“But wait, there’s more.” This could have been the qualification when a Rockhampton sub-editor wrote the headline for the retirement in 1991 of long-time printer, Horace Burgess Harvey: ‘Ink runs dry on four generations of news’
Harvey is a great-grandson of Robert Burgess, a pioneer newspaper proprietor and printer whose career had begun about 135 years earlier in Wollongong.Harvey himself probably thought the Burgess family’s links with newspapers were finishing in 1991, but his grand-daughter had other ideas, as will be shown next month.
Robert Burgess began as a printer’s devil on the Illawarra Mercury at little more than 10 years of age in the second half of the 1850s. He helped start the Bombala Times in the second half of 1867.
Selling out of Bombala, he bought the Bega Gazette, and ran it for a year or two before buying the Singleton Times, which had been published daily for three months at the end of 1863. He closed the Singleton paper and his associated businesses, such as retailing tobacco goods, stationery and books, in November 1871 and moved to the new railway terminus, at Murrurundi in the upper Hunter.
He started the Murrurundi Times on December 9, 1871, and did so well that the Singleton people wanted him back. He launched the Singleton Argus on July 11, 1872, and printed it at Murrurundi, but it survived only three months. (A later newspaper with the same title, started on July 15, 1874, is the Argus that has survived until now.) Burgess flew the family flag at Tenterfield (1874), Ulladaulla (also 1874) and Moruya (1878) before he took his presses to Queensland. He printed the Rockhampton Temperance Advocate in 1885 before renaming it the North Rockhampton Times.
Forever on the move, he next started papers at Bundaberg, Eidsvold and Allora. He sold the Allora Guardian – the third one of that name – in January 1889 and died three months later, aged 44, from ‘a heart disease caused by exhaustion’.
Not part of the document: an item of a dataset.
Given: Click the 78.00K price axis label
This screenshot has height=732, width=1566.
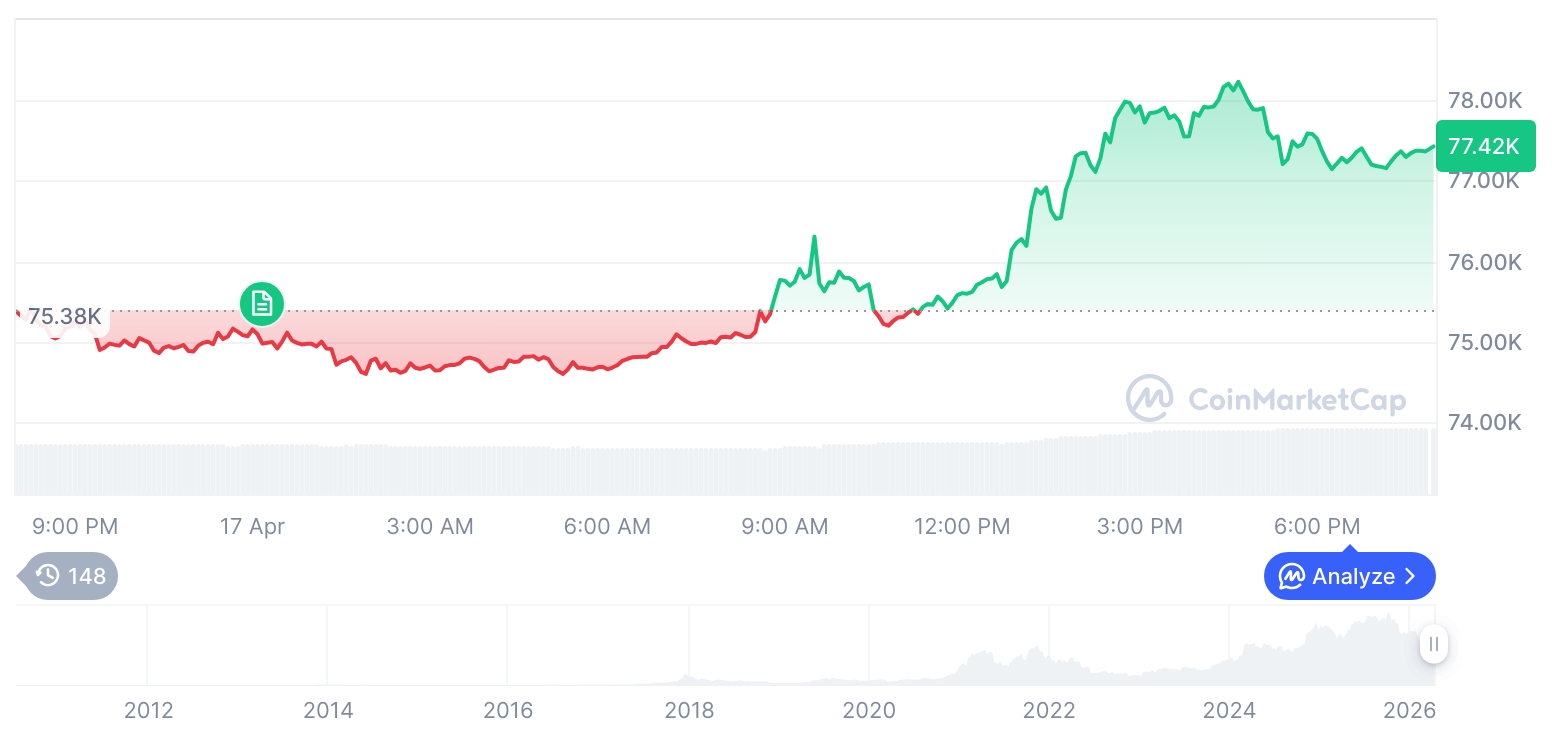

His two sons and daughter continued where he had left off. Robert Horrex Harvey launched the Eidsvold Liberal on December 10, 1897. Two years later he launched the Clermont Truth and then the Mount Perry Times about 1903.
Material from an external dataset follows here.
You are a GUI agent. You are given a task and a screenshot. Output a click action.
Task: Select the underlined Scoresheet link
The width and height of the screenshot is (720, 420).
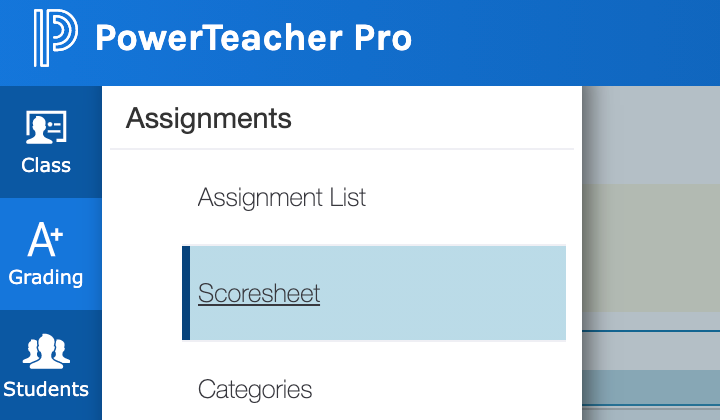[x=259, y=293]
He was later associated with newspapers at North Rockhampton and Gladstone before he moved to Bundaberg in 1921 and bought a cordial factory. His brother Alfred and sister Eveline took over from him at the Eisdsvold Liberal and later they ran the Gladstone Advocate (published 1898-1902).
The third Burgess generation involved in newspapers came through Robert Horrex’s daughter Rose who was interested in papers and married Chris Harvey in 1925. The Harveys had a son, the Horace who inspired this series of column items and his story will be told in the next History column.
Need to know more about our first printer
There is a move afoot amongst researchers in the Australian bibliographic world to chase down more information on Australia’s first printer, George Hughes, appointed in November 1795.
You may recall that on September 11, 2007, at Parliament House, Canberra, Canada’s Prime Minister, Stephen Harper, presented the first known playbill printed in Australia to Australian Prime Minister, John Howard. The playbill is now part of the collection of the National Library of Australia.
Hughes is said to have printed some 200 government orders between November 1795 and November 1800, yet not one copy has ever been located, says Elaine Hoag, of Library and Archives Canada.
Hoag says that an extraordinary discovery was made in June 2007, in the rare book collection at Library and Archives Canada. Preserved in a scrapbook was a playbill from Hughes’s Sydney press, dated July 30, 1796 – ‘he earliest extant Australian imprint, in a unique copy totally unknown to scholars and collectors’.
Hoag then set out to trace the provenance of this “obscure piece of ephemera” over the course of two centuries. Professor Wallace Kirsop, of Melbourne, is leading the push to dig more deeply into the life and work of George Hughes, particularly to try to uncover more of the products of Hughes’s labours.
He spoke about the matter at a newspaper-history seminar at the State Library of Victoria on May 23. The main focus was on digitisation of newspaper files, so the focus on the first printer provided a nice historical balance.
First impressions
Letters can be wonderful archival resources and some collections of letters have given rise to fascinating books (especially on war). In the days before cheap long-distance calls and mobile phones, I used to write daily letters to my wife when away on research trips.
It’s fascinating to revisit, through these letters, the reflections I shared about some of the newspapers I visited. I wrote a letter in May 1979 commenting on the office of a Queensland daily.
“It’s 21 years old, and its looks like the office of a newspaper that is down on its uppers. It’s badly in need of painting; badly in need of modernising; badly in need of brightening up and saying to the city – look, this is where your news is reported from, this is Your Newspaper.
“Lino on the floors – grey or brown. Dirty marks all over the walls. Old desks. Battered typewriters. Generally a mess. Notices stuck to walls in journos’ room; faded, on copy paper. Higgledy-piggledy. A mess.
“Walk into the front office and you think, heck, what a dull place. How could it put out a bright newspaper?”